Throughout this application, it is fundamental that the computer memory discs be rotated during plating. Importantly, however, it is less important whether an internal spindle causes this rotation or whether the computer memory discs are circumferentially rotated. Although it is believed preferable to utilize the internal spindle for rotation, this should not be considered a limit on the present invention. The concept of the present invention includes circumferential rotation. Thus, the claim language "disc rotation means" should be interpreted to include both internal (spindle) techniques of disc rotation and external techniques of disc rotation.
FIG. 3 illustrates the support structure 62 which serves to receive the spindle 12 within the plating container 10. Support structure 62 includes guide members 100 and 102. Each of the guide members 100 and 102 has an indented portion 104. The indented portion 104 will receive the ends of the spindle so as to position the spindle properly relative to the anode 16 and the current distribution control elements 106. The support structure 62 can be inserted, as a unit, into the plating container 10. The electrical transmission lines 18 are connected to each of the anodes 16. The first guide fixture 100 is fixedly connected by support 110 to the first anode 112. Depending upon the number of anodes and discs desired to be plated, the guide fixture can always be extended as needed from the end anodes. A more detailed description of the anode 112 is made with reference to FIG. 6. The current distribution control means 106 is evenly spaced across the connector bar 114 between the first anode 112 and the second anode 116. The current distribution control member comprises a first septum 118 and a second septum 120 positioned between the anodes 112 and 116. An opening 122 between the first septum 118 and the second septum 120 allows the computer memory disc to be properly inserted therebetween. A support structure 124 engages the bar 114 so as to maintain the first septum 118 and the second septum 120 in plane parallel perpendicular to the bottom of the plating container 10. Ideally, these first and second septums should be separated by at least one-eighth of an inch. A more detailed description of the septum 118 and 120 is given in connection with to FIGS. 8 and 9.
A third anode 126 is positioned adjacent the second current distribution control 128. On the other side of current distribution control 128 is a fourth anode 130. The anodes 126 and 130 and the current distribution controller 128 are positioned on connector bar 114 in the same manner as described herein previously. The second guide fixture 102 is attached by structure 132 to the fourth anode 130.

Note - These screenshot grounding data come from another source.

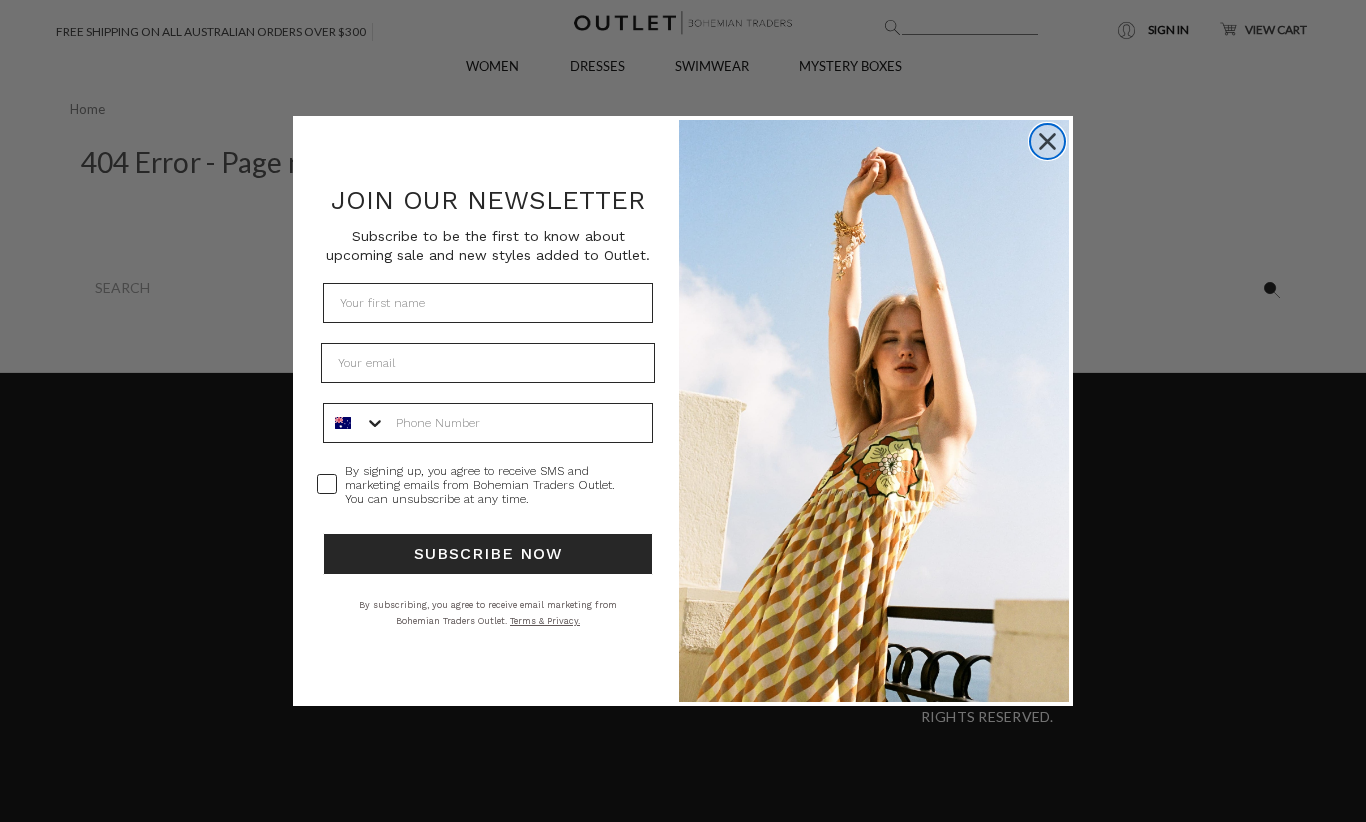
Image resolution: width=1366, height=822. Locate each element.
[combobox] (355, 423)
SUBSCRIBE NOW (488, 553)
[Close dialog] (1047, 141)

After considerable experimentation with the fixture 62 of the present invention, it was found that, for the plating of multiple discs, it was necessary to have a pair of anodes for each of the computer discs to be plated. Additionally, it was found important to have independent current controllers 18 attached to each of the anodes 16. During the plating process, there may occur changes in resistance and current patterns between the anodes and the discs. The separate controllers and separate anodes alow the plating operation to be continued under a much more controlled fashion and allow adjustments and modifications to be made during plating.

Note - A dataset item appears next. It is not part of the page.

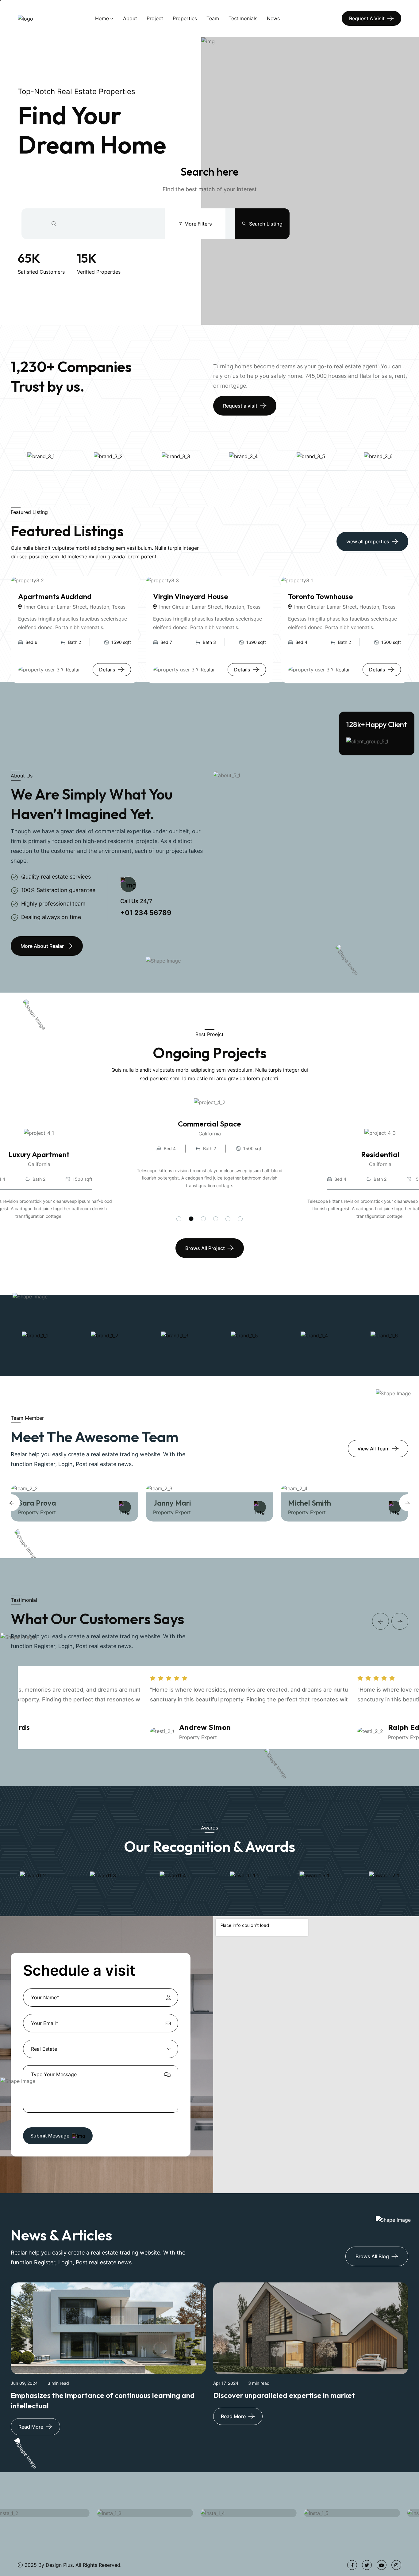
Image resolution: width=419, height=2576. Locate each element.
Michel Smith (309, 1502)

FIG. 4 illustrates the preferred embodiment of the present invention. In particular, FIG. 4 shows the relation between the anodes and the disc relative to the plating fixture. In FIG. 4, spindle 150 has a conductive stainless steel rod 152 extending through the interior. Conductive rod 152 is connected by electrical contact 154 to the electrical transmission system of the present invention. Electricity is transmitted through transmitter 156 which is in electrical contact with the conductive rod 152 within spindle 150. The collar 158 surrounds the conductive rod 152. Collar 158 has a non-conductive outer coating 160. In FIG. 4, a pair of collars 158 are shown in abutment at 162 for the purpose of fastening the computer memory disc 164 in proper position. The receiving area 166 for disc 164 is electrically conductive with the conductive rod 152. The collar 154 is comprised of stainless steel material. The area indicated at the receiving area 166 is not covered with the non-conductive outer coating. As a result, the current, as passed by the stainless steel rod 152 within collar 158, will pass to the inner edge of computer disc 164.
The configuration of FIG. 4 shows a large gear member 170 fastened about the exterior of support structure 172. The cylindrical area 174 of support structure 172 will engage the guide fixture 102 as illustrated in FIG. 3.
FIG. 4 shows a cross-sectional view of the anodes 180 and 182. Anodes 180 and 182 are located on opposite sides of the computer memory disc 164. The anodes 180 and 182 include anode vessels 184. These anode vessels 184 are mounted to the plating container 10 (or to the fixture illustrated in FIG. 3) generally perpendicular to the bottom of the plating container. The anode vessels 184 have an interior area 186 for the receipt of anode material 188. A non-anode screen 190 is fastened to the anode vessel 184 so as to allow the liquid plating bath to communicate with the interior area 186 of anode vessel 184. As can be see in FIG. 4, the non-anode screens are fastened to the side of the anodes 180 and 182 adjacent to the computer memory disc 164. In experimental use, these screens are placed approximately three quarters of an inch (3/4") from the computer memory disc 164. The non-anodizing screen is comprised of a flat section of titanium mesh. As can be seen, this screen extends downwardly so as to be aligned with the outermost edge of computer memory disc 164. The interior 186 of anode vessel 184 includes a plurality of anodic pellets 188. An opening 190 at the top of the vessels 184 allows for the insertion of the anodic pellets into the anode vessel. The pellets 188 are sulphur-depolarized nickel material.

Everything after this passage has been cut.